Extract the items below verbatim, starting at their first line and ending at the line that contains "pos(329,87)".
─── Material for this exercise ───
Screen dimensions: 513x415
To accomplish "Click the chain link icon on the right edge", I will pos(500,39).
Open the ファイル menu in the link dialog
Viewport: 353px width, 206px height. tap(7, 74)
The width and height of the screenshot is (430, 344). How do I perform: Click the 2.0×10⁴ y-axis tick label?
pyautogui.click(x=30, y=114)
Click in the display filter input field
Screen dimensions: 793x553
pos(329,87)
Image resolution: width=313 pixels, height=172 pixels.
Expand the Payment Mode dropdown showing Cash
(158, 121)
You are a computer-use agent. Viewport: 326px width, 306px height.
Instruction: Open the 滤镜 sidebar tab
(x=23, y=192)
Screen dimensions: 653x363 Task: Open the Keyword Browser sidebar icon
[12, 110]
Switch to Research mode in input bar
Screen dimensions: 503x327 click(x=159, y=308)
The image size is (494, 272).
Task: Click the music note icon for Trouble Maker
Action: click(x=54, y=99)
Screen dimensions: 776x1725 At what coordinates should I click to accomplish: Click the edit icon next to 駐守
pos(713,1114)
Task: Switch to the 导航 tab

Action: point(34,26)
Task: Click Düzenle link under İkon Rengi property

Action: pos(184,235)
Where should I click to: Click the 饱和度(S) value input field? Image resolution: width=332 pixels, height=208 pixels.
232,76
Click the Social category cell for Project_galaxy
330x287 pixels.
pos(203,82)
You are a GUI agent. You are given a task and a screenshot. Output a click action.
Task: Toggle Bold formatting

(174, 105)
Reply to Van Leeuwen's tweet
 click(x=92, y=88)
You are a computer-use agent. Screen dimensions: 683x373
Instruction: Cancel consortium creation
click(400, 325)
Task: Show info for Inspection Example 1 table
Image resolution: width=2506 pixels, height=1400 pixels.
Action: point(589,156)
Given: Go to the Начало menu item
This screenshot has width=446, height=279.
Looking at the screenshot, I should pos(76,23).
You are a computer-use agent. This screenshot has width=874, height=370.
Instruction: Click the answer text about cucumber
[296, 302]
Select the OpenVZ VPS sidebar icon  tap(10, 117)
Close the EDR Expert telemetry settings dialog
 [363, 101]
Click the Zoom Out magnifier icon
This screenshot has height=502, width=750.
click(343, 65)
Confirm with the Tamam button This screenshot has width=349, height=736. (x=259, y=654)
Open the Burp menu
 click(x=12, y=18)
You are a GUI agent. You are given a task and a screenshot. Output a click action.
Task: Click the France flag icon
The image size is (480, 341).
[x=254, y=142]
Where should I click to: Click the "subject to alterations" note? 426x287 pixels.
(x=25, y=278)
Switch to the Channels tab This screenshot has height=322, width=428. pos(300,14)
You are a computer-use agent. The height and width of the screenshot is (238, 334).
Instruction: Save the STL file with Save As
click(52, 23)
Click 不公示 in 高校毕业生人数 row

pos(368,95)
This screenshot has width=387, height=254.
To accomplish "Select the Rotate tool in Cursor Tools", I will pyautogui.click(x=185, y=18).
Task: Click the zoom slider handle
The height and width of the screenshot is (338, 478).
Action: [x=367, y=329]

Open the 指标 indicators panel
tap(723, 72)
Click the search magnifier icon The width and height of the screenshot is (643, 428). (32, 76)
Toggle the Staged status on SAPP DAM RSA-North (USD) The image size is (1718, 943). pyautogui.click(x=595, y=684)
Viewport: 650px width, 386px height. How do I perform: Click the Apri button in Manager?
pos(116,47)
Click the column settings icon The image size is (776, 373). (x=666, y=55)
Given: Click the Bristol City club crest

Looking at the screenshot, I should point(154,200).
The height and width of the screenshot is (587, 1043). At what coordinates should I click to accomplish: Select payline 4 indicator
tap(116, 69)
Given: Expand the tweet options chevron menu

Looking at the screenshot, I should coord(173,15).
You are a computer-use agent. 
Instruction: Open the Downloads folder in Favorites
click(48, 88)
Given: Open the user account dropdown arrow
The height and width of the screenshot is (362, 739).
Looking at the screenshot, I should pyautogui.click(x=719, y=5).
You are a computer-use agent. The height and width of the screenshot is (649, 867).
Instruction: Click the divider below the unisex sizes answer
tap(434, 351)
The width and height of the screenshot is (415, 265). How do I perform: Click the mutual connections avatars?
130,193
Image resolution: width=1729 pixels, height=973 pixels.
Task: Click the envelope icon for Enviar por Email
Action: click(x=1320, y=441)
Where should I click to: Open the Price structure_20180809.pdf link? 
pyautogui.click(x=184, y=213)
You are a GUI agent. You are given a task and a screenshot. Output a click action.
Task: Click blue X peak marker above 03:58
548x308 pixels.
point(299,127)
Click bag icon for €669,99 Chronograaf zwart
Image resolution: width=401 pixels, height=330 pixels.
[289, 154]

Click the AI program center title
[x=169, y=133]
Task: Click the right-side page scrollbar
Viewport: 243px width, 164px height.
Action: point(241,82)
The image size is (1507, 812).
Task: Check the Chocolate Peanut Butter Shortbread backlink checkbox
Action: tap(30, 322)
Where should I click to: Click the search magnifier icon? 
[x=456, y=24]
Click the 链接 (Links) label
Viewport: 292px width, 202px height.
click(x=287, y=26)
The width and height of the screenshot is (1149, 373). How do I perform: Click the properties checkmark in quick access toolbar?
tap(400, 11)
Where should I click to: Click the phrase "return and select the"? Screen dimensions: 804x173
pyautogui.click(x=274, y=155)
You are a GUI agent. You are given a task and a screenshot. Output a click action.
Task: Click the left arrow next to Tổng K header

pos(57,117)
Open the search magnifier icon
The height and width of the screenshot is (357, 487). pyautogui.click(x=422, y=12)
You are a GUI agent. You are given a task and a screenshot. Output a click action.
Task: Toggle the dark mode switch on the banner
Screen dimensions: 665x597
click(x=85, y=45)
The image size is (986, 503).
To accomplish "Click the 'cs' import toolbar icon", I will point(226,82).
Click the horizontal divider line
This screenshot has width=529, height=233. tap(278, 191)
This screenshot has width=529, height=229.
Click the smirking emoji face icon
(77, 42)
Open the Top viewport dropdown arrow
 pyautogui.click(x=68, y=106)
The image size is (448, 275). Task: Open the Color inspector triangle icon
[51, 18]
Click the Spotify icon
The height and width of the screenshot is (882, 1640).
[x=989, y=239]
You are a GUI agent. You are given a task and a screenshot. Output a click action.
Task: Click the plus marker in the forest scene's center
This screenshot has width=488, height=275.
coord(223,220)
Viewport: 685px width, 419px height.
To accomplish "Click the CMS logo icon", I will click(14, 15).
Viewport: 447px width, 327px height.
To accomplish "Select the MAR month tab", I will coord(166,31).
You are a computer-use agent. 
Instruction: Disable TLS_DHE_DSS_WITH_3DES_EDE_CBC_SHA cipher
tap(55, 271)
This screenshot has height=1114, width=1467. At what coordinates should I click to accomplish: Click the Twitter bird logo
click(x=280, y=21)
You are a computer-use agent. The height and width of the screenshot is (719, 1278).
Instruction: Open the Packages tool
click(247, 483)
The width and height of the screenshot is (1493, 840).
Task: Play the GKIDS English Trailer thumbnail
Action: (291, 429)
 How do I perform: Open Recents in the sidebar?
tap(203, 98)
───
Output for this exercise:
Screen dimensions: 513x415
To accomplish "Click the chain link icon on the right edge", I will pos(500,39).
Open the ファイル menu in the link dialog
Viewport: 353px width, 206px height. tap(7, 74)
The width and height of the screenshot is (430, 344). How do I perform: Click the 2.0×10⁴ y-axis tick label?
pyautogui.click(x=30, y=114)
Click in the display filter input field
Screen dimensions: 793x553
pos(329,87)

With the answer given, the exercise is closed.